[Exercise directions]
Rewrite the entries from the line with "Where should I click to: Select" to the line with "pyautogui.click(x=949, y=339)", changing "thumbnail" to "tile" and leaving everything else unchanged.
────────
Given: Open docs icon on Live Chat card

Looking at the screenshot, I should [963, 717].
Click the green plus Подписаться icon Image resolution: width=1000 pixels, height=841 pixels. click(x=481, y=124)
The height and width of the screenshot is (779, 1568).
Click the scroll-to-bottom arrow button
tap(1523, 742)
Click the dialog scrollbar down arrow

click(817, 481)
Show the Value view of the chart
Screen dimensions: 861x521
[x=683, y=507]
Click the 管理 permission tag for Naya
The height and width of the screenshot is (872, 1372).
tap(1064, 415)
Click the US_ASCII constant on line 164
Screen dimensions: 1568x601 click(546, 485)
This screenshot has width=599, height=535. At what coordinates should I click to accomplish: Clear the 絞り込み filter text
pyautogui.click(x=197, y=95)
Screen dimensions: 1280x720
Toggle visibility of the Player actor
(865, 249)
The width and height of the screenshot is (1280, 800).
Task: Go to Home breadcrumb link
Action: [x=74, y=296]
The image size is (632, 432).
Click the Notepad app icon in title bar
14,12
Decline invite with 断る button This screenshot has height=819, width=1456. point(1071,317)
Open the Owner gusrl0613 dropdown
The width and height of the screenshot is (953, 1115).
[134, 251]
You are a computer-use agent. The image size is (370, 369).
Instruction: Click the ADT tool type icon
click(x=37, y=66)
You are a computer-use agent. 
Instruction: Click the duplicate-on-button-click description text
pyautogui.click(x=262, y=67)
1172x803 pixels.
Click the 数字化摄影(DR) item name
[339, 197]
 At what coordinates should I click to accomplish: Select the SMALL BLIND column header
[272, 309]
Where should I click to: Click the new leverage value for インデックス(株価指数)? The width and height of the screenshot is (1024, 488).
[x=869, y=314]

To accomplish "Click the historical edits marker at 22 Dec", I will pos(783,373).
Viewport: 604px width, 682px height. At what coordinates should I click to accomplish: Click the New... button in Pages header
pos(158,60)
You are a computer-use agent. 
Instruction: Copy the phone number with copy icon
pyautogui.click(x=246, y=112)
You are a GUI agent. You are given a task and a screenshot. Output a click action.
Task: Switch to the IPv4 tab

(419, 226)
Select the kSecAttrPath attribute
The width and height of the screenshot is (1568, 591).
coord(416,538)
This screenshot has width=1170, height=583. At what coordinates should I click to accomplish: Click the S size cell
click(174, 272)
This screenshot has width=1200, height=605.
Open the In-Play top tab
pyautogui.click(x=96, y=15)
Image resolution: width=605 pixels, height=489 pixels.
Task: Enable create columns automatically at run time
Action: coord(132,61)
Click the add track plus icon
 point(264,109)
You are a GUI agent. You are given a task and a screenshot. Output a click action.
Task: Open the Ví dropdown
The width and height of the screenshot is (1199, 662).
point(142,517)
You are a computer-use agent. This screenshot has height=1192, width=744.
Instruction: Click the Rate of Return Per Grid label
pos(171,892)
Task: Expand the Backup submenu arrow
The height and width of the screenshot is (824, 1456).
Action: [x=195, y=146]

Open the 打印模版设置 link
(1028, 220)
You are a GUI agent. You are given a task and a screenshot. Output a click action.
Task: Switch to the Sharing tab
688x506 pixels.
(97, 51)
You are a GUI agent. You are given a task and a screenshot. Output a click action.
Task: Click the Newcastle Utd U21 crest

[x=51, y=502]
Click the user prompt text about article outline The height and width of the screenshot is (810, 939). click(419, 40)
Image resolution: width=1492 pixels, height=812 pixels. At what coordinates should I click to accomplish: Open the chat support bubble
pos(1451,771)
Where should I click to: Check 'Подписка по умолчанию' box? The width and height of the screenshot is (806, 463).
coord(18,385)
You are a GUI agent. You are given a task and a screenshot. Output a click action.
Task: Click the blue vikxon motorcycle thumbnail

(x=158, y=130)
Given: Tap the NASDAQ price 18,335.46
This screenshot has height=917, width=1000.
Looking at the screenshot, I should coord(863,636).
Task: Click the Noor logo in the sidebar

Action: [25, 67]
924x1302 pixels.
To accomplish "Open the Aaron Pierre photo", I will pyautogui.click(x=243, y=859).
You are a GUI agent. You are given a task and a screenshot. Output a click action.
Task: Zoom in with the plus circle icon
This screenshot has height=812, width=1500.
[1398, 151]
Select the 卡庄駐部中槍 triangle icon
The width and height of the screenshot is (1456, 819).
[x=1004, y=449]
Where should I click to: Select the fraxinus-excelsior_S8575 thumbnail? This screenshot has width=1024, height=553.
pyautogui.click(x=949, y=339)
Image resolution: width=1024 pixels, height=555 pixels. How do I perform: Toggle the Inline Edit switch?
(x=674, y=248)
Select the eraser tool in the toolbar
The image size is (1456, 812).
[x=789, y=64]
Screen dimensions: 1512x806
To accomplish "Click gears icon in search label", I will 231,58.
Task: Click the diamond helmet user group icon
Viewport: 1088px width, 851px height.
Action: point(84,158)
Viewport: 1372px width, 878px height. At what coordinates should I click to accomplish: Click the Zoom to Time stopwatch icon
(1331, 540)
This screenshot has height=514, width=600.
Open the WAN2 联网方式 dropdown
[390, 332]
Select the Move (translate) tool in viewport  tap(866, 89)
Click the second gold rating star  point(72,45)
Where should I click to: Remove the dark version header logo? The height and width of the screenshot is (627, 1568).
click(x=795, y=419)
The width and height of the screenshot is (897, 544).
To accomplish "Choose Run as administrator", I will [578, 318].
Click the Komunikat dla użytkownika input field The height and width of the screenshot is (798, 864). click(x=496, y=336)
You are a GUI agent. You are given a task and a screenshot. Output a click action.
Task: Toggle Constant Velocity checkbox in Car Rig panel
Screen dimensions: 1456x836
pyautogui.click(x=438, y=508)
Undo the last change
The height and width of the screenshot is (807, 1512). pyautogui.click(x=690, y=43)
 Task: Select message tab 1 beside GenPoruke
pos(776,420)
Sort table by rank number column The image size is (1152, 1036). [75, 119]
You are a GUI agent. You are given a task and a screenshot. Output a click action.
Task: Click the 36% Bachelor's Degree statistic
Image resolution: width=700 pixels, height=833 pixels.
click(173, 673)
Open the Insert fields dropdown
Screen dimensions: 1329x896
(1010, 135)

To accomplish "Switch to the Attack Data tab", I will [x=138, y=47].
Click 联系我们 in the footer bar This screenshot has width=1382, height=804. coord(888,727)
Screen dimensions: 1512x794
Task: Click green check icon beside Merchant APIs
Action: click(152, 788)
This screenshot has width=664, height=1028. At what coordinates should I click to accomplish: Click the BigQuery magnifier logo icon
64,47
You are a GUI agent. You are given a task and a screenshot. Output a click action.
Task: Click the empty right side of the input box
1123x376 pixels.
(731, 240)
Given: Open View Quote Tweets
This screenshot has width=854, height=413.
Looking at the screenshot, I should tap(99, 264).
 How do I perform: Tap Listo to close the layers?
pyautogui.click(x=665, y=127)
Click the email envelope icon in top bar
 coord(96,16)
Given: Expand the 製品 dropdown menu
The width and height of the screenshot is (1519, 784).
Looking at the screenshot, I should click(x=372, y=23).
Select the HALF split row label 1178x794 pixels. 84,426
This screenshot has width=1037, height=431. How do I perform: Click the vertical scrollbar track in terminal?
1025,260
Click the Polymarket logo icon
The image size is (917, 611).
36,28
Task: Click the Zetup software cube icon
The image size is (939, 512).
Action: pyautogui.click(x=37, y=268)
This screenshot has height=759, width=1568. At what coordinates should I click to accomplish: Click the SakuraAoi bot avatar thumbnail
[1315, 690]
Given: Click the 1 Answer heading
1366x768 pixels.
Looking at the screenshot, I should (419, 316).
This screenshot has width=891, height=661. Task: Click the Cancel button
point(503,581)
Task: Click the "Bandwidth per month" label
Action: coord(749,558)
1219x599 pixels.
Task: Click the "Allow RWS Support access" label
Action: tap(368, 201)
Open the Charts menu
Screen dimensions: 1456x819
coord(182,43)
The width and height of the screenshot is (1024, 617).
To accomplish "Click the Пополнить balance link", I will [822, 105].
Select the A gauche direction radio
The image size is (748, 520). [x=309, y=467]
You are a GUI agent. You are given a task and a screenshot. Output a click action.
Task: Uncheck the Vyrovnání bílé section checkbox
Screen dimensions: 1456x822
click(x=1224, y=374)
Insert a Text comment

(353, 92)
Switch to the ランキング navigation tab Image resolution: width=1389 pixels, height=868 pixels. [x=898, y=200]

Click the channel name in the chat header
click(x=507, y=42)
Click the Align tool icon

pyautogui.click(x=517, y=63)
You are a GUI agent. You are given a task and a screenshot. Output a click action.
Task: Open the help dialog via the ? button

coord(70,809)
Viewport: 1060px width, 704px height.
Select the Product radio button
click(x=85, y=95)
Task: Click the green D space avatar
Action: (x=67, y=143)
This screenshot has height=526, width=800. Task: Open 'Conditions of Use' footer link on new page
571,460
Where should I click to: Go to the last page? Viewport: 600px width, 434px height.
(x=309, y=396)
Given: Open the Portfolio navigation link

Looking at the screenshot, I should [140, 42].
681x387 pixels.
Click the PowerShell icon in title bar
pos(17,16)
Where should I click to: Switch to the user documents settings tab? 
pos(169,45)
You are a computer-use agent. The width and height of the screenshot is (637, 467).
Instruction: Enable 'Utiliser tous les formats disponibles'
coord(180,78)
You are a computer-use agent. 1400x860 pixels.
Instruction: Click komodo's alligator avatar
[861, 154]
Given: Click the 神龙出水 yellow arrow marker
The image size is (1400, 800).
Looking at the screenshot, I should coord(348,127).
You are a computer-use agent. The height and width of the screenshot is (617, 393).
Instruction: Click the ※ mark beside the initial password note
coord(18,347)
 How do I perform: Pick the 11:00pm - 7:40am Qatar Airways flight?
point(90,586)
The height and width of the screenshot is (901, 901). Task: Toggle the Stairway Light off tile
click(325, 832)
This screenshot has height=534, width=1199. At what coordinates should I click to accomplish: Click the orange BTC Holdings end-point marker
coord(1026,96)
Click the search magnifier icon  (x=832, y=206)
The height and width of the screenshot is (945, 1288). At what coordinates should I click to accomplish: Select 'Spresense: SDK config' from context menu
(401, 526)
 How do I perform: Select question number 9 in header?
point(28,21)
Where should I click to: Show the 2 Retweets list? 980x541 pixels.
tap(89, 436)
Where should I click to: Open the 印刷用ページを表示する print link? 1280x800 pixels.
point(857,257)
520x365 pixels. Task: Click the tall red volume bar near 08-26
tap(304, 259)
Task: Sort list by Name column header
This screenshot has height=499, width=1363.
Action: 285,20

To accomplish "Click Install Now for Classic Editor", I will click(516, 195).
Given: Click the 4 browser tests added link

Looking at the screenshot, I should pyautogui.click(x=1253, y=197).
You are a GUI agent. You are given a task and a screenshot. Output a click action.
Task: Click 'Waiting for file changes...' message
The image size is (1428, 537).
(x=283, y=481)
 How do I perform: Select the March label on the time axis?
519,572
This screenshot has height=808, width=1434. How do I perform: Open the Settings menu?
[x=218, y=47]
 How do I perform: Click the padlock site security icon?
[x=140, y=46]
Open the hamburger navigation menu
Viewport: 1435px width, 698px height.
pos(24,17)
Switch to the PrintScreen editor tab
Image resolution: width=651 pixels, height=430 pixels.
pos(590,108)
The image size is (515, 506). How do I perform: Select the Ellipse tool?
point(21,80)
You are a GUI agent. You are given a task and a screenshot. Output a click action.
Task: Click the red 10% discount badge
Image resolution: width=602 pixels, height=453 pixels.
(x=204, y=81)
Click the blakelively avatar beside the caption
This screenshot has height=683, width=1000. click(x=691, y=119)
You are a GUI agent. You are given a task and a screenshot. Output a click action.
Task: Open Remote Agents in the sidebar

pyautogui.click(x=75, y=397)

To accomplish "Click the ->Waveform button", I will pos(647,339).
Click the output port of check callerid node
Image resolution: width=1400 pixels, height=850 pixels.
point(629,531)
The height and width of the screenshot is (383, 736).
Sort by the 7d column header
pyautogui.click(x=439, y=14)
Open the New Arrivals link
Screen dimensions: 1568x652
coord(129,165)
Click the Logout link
────────
[Written reply]
Where should I click to: Select the fraxinus-excelsior_S8575 tile? This screenshot has width=1024, height=553.
pyautogui.click(x=949, y=339)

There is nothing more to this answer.